Leonardo DiCaprio nei panni di Edward Daniels trova la sua massima espressione: sfoggia tutte le sue eccellenti doti, regalando così una prestazione superba come suo solito, capace di oscurare alla lunga quelle degli altri attori, portando lo spetattore a entrare in empatia con lui. Più si va avanti nella visone, più ha la possibilità di mostrare alcuni aspetti recitativi che lo rendono iconico, come gli sfoghi di rabbia, i tic nervosi o lo sguardo da pazzo, elementi essenziali per un film di questo genere, con un ruolo che pare essere stato scritto su misura per lui, o che forse è stato semplicemente bravo a render suo, in ogni caso rappresenta un altro passo in avanti nella ricerca del suo primo Oscar, che otterrà qualche anno più tardi.

Mark Ruffalo, ovvero l’agente Chuck Aule, rappresenta una spalla perfetta, segue il suo collega come un’ombra, assecondandolo spesso; l’attore mantiene costante il suo sguardo sospettoso per tutto il tempo, rendendolo credibile nelle vesti di agente dell’FBI. È il primo personaggio che mette una pulce nell’orecchio del protagonista per quanto riguarda le stranezze sull’isola, insinuando il dubbio che non sia casuale la loro presenza lì, in paticolare quella del collega, elemento che assume molta importanza ai fini della storia.

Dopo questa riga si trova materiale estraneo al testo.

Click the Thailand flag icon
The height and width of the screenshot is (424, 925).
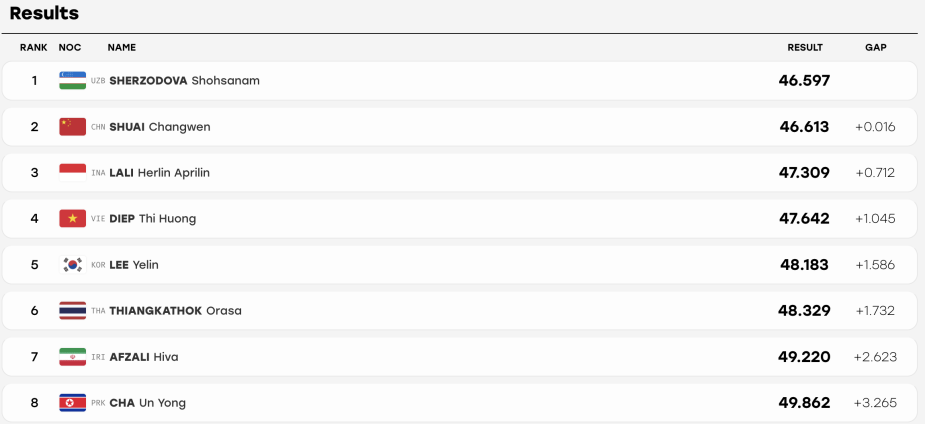73,311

Michelle Williams, che dà il volto a Dolores Chanal, assomiglia ad un angelo, sia per il contesto in cui appare, sia per la purezza e dolcezza del suo viso, che rendono le sue apparizioni un dolce sogno non solo per il marito, ma anche per lo spetattore, anche se la realtà ci dimostrerà che le cose non stanno esattamente così.

Ben Kingsley come primario dell’istituto psichiatrico ha il merito di riuscire a farsi detestare dallo spettatore non tanto per la sua gentilezza a volte stucchevole, quanto per la sua espressione impassibile, come se nulla possa scalfirlo minimamente, il suo sguardo e i suoi silenzi lasciano intendere che sappia molto di più di quanto non dica.

Montaggio

Gli effetti speciali non sono una delle colonne portanti del film, al contrario lo è l’uso delle luci: le visioni che ha il protagonista della moglie morta consentono a una persona esterna di poterla vedere come un’anima pura, una luce in mezzo al buio che lo anima e sembra condurlo sulla strada che lo porterà a trovare l’assassino della donna; inoltre, la scelta di girare le scene con pochissima luce alimenta il clima pesante del film, incentivando un sentimento di ansia generale per i tratti oscuri della storia, rendendolo a tutti gli effetti un thriller psicologico intricato già solo nell’aspetto, oltre che nella forma.